Sharing state across a team
The default local state file works for a single person on a single machine, but it falls apart the moment a teammate runs terraform apply from their own laptop or a CI pipeline. Each copy diverges, and two people applying at once can corrupt the infrastructure.
The solution is a remote backend: state is stored in a shared, durable location, and Terraform coordinates access through locking so only one apply can run at a time. A common AWS setup uses an S3 bucket with native locking:
terraform {
backend "s3" {
bucket = "devcraftly-tfstate"
key = "prod/network/terraform.tfstate"
region = "us-east-1"
encrypt = true
use_lockfile = true
}
}
With this in place, every collaborator and pipeline reads and writes the same state, the file is encrypted at rest, and the lock prevents concurrent runs from clobbering each other. Other backends (Terraform Cloud, Azure Blob Storage, Google Cloud Storage) offer the same guarantees.
Best practices
- Use a remote backend with locking and encryption for anything beyond a personal experiment — never share state by copying files around.

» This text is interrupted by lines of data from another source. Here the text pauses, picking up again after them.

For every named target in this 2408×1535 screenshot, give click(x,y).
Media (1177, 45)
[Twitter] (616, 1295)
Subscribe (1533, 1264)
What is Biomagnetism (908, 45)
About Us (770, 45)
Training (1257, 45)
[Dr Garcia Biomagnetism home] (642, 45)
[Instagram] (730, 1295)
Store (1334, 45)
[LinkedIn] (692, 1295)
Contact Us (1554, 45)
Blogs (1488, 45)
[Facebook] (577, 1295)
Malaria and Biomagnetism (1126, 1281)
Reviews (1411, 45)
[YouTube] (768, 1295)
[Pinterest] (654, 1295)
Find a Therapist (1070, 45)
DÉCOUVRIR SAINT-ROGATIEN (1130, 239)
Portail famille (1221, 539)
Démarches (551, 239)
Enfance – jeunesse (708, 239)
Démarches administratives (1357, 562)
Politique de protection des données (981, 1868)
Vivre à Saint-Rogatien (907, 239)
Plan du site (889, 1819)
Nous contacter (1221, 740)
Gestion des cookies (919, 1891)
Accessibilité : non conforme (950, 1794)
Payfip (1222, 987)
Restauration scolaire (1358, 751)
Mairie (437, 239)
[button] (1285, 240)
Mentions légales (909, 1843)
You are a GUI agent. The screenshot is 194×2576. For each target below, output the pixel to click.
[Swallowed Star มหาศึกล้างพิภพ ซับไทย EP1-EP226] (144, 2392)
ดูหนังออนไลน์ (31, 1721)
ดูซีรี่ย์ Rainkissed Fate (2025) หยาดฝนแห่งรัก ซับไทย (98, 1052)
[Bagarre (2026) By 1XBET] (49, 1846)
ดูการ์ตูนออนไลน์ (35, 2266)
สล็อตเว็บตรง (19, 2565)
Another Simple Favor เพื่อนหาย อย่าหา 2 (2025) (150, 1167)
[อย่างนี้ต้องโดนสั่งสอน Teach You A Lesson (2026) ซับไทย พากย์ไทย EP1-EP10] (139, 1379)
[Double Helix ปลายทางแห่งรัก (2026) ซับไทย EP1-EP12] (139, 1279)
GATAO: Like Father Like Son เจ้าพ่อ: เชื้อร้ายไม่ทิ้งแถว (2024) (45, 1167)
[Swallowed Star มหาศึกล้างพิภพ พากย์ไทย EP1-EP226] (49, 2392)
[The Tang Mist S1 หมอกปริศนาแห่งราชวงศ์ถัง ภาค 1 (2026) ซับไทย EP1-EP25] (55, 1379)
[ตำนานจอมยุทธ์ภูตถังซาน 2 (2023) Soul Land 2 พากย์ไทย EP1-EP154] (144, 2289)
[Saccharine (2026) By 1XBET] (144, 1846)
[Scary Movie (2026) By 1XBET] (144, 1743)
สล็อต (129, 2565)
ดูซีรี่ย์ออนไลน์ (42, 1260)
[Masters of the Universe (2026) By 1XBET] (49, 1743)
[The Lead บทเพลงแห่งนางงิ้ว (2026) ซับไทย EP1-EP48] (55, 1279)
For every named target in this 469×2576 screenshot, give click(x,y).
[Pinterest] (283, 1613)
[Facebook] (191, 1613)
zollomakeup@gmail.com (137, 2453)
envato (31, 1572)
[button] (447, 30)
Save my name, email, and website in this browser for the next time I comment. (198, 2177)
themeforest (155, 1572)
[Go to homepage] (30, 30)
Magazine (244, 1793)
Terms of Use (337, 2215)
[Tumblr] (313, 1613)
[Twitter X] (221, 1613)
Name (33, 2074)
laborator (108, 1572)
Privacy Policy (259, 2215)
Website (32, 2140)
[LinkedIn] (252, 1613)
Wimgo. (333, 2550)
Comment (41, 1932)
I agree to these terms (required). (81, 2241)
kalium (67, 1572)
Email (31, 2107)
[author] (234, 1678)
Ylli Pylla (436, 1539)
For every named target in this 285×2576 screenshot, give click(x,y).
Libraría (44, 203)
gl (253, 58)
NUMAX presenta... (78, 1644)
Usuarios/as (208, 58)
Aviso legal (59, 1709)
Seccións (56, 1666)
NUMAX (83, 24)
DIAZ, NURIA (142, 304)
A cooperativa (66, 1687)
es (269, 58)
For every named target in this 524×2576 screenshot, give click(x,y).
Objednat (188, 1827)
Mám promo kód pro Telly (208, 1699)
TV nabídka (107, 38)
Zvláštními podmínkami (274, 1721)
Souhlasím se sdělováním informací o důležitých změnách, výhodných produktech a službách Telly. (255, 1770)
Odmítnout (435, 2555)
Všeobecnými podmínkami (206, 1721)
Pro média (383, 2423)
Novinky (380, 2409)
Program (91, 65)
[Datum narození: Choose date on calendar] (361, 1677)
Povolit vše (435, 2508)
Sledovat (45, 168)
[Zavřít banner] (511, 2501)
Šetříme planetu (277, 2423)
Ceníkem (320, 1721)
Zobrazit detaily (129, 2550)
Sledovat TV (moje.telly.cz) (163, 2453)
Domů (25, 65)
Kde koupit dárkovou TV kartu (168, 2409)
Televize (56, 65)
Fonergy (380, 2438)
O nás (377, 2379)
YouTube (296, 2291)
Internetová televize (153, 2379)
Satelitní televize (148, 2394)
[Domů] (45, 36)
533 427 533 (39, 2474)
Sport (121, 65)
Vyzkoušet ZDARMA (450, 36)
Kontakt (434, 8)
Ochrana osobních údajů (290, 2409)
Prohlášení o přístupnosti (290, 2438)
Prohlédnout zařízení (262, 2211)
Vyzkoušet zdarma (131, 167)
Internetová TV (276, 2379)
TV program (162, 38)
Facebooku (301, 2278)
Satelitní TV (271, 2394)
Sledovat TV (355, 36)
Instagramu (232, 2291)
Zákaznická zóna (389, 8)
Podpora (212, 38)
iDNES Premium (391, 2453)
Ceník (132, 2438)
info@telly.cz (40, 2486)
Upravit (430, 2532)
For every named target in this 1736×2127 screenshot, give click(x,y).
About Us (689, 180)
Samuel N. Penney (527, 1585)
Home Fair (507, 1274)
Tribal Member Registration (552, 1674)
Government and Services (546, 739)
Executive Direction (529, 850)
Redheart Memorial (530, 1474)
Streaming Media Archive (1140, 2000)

- Treat the state file as sensitive: restrict who can read the backend, and keep it out of version control.
- Split large infrastructures into multiple states (per environment or component) so blast radius and plan times stay small.
- Avoid hand-editing the JSON; use
terraform state mv,terraform import, andterraform state rmto make targeted changes safely. - Enable versioning on your state storage (e.g. S3 object versioning) so you can recover from accidental corruption or deletion.
- Run
terraform planbefore everyapplyto see how the proposed changes compare against the recorded state.